_Items stored from a collection_
_ _ _

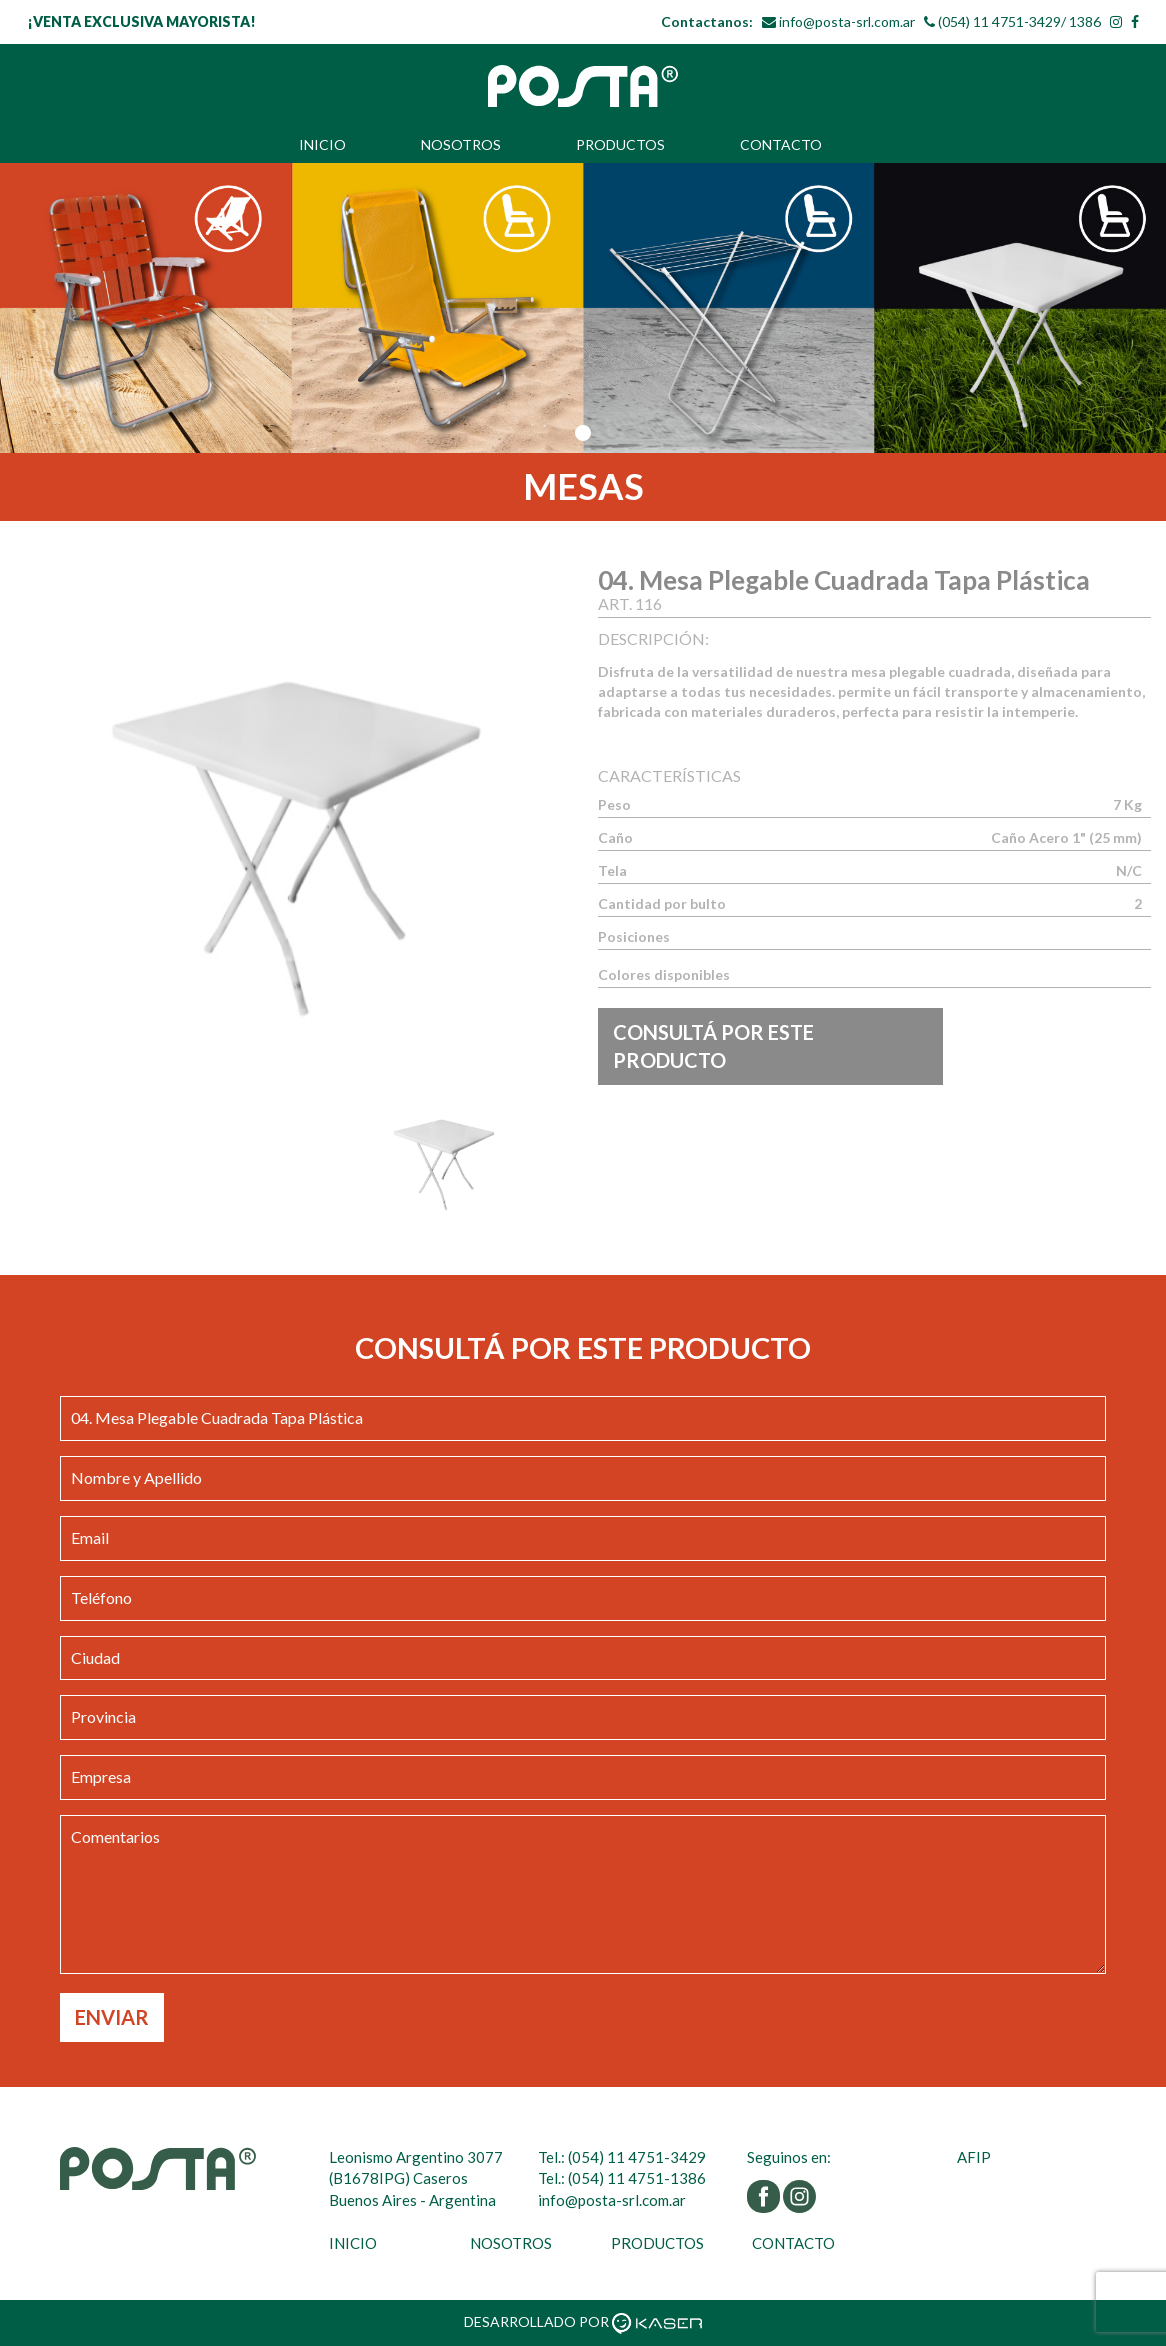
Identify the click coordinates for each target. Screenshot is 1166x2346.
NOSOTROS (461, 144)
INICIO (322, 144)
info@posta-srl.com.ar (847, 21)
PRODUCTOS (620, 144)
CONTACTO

_ _ _

_TASK_
Can you turn the lines above into a numbered list, skipping blank lines and leaving the pictures out?

_THE SOLUTION_
1. Identify the click coordinates for each target. Screenshot is 1166x2346.
2. NOSOTROS (461, 144)
3. INICIO (322, 144)
4. info@posta-srl.com.ar (847, 21)
5. PRODUCTOS (620, 144)
6. CONTACTO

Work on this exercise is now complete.